** Supplied records follows **
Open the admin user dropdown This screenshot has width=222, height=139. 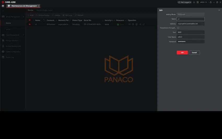point(203,2)
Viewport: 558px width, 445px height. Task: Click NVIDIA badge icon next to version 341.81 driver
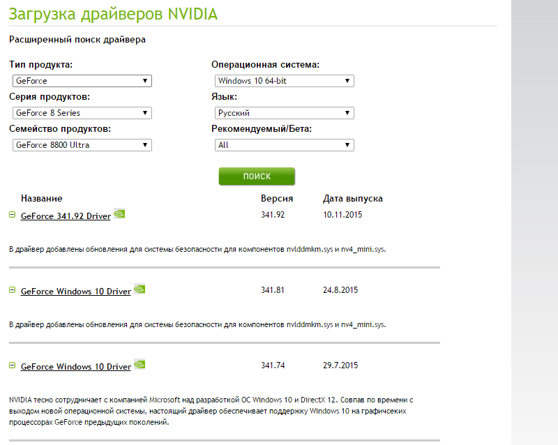point(140,289)
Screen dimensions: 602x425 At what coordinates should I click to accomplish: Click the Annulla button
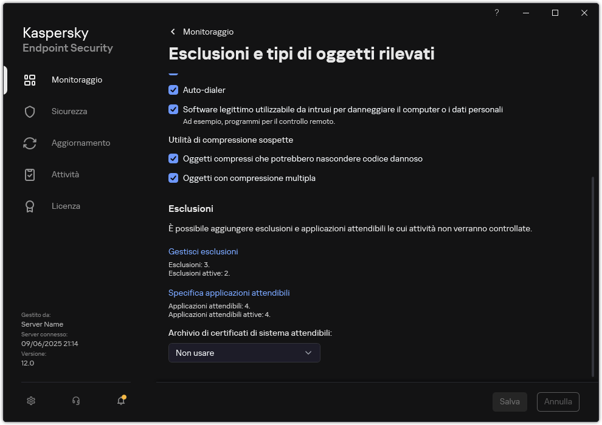[x=558, y=401]
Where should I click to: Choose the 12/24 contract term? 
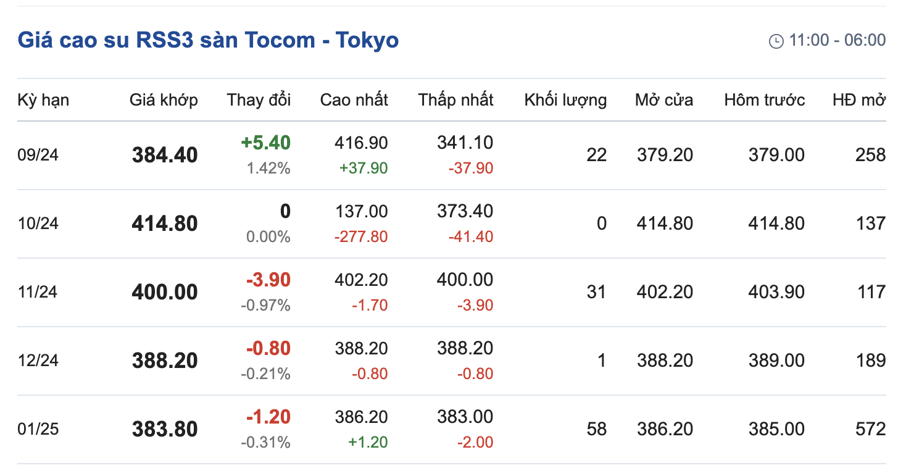point(38,361)
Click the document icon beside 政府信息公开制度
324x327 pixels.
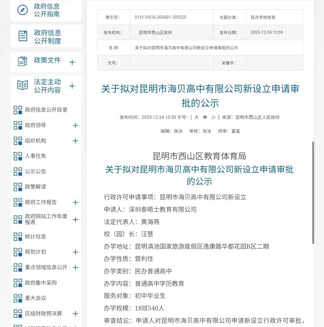23,36
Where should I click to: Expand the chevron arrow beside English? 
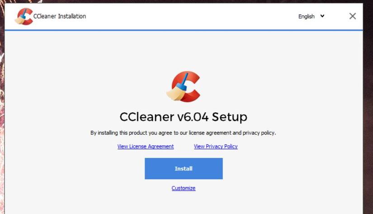(x=322, y=16)
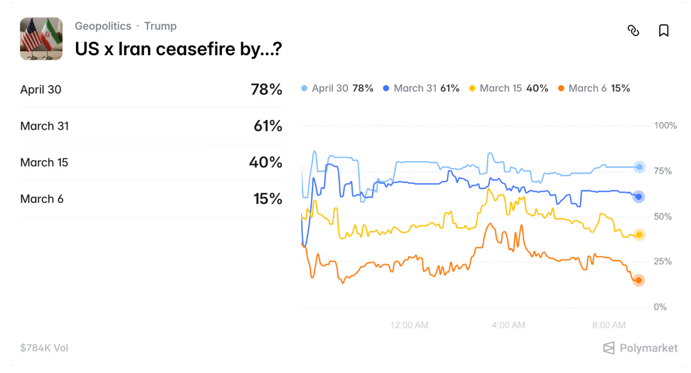Viewport: 691px width, 373px height.
Task: Click the Polymarket logo icon
Action: point(609,348)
** End of Supplied records **
--- Work required ---
Take the line that contains "Viewport: 558px width, 445px" and every line after it up to the end of the records above, and restate them exactly, without the pictures.

--- Task result ---
Viewport: 558px width, 445px height. Task: Click NVIDIA badge icon next to version 341.81 driver
point(140,289)
Screen dimensions: 602x425 At what coordinates should I click to accomplish: Click the Annulla button
[x=558, y=401]
Where should I click to: Choose the 12/24 contract term? 
point(38,361)
Click the document icon beside 政府信息公开制度
324x327 pixels.
23,36
Where should I click to: Expand the chevron arrow beside English? 
(x=322, y=16)
Viewport: 691px width, 373px height.
Task: Click the Polymarket logo icon
Action: point(609,348)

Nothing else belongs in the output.